Sarebbe un record mondiale: un polpo oceanico incuberebbe le sue uova per più di 4 anni. Il destino di questa super-mamma è inevitabilmente la morte.


Prendersi cura delle sue uova per più di 4 anni, mangiando soltanto quando c’è la possibilita e nel frattempo cercare di scappare ai predatori sembra qualcosa d’impossibile. Ed invece è esattamente ciò che fa la femmina della specie Graneledone boreopacifica, un polpo che vive a grandi profondità nell’oceano.
I ricercatori dell’Università di Rhode Island e il Monterey Bay Aquarium Research Institute hanno avuto l’opportunità di osservare la nidificazione di un polpo nella baia di Monterey, al largo della costa della California. Gli scienziati descrivono le loro osservazioni in un articolo pubblicato su Plos One.

Nel maggio 2007, durante una prima esplorazione nei fondali della baia(grazie ad un r.o.v.), i ricercatori hanno scoperto una femmina  aggrappata a una parete di roccia a 1.397 m di profondità che proteggeva le sue uova. Successivamente, i ricercatori sono tornati a ispezionare il posto 18 volte in quattro anni e mezzo. Ogni volta, hanno trovato la stessa femmina, riconoscibile dalle cicatrici sul corpo. A poco a poco, le uova si gonfiavano e i giovani polpi crescevano.

I ricercatori hanno visto la super-mamma per l’ultima volta nel settembre 2011. Un mese dopo,il nido era stato liberato, la mamma fuggita come anche i piccoli polpi, rimanevano sulla parete soltanto le 160 capsule delle uova incubate.

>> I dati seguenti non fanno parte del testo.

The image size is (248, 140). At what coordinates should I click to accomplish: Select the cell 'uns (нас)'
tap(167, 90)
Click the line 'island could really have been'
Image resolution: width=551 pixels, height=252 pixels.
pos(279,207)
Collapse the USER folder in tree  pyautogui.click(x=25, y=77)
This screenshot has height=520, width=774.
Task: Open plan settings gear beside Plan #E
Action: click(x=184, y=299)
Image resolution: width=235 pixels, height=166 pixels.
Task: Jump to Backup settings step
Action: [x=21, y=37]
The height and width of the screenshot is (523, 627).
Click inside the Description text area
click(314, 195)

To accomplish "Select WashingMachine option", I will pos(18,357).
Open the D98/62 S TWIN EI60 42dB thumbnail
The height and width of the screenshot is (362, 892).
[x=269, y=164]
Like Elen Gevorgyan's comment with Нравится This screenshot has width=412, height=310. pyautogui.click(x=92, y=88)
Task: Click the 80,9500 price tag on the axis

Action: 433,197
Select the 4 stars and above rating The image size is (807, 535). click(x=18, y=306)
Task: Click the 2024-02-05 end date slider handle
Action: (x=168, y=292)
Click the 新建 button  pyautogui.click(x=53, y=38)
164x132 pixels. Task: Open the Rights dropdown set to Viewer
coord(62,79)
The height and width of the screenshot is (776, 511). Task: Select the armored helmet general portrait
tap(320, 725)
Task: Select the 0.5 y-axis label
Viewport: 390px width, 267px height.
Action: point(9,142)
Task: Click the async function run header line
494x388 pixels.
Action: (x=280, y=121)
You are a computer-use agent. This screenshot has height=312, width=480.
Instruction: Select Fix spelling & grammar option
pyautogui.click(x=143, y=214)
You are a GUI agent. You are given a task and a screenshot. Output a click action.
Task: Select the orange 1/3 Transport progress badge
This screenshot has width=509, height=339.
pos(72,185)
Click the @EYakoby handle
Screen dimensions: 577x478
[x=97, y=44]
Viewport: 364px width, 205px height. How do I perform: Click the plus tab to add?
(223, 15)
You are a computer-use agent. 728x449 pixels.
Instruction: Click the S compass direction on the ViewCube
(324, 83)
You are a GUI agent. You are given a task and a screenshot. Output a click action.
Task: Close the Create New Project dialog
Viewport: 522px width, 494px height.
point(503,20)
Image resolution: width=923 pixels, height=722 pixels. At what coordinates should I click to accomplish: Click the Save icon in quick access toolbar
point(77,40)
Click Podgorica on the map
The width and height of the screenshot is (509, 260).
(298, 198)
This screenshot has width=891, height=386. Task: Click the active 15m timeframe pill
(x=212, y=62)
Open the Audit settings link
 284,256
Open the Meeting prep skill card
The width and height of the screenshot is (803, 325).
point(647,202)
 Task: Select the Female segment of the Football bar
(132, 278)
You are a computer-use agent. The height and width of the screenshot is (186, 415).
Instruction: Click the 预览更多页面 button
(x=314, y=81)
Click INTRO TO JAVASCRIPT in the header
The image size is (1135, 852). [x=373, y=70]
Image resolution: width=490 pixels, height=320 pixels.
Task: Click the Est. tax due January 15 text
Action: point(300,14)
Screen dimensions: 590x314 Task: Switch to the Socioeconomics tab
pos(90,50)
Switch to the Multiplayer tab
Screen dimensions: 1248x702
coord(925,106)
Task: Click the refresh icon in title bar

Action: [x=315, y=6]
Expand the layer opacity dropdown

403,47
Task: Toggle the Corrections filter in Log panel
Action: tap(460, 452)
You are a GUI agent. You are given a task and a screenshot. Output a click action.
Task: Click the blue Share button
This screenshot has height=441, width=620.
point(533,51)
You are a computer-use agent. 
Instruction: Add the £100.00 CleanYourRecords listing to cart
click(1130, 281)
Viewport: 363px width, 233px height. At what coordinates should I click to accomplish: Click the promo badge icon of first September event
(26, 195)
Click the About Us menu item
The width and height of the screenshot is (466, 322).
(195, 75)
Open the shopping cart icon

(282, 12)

53 mesi per covare le uova.

Durante i 53 mesi di incubazione, la madre doveva garantire alle uova un’adeguata ossigenazione, ed impedire di essere ricoperte di fango. Durante le “visite” del r.o.v. la femmina era sempre presente, ma, man mano che il tempo passava, la femmina era sempre più magra e pian piano perdeva anche il colore.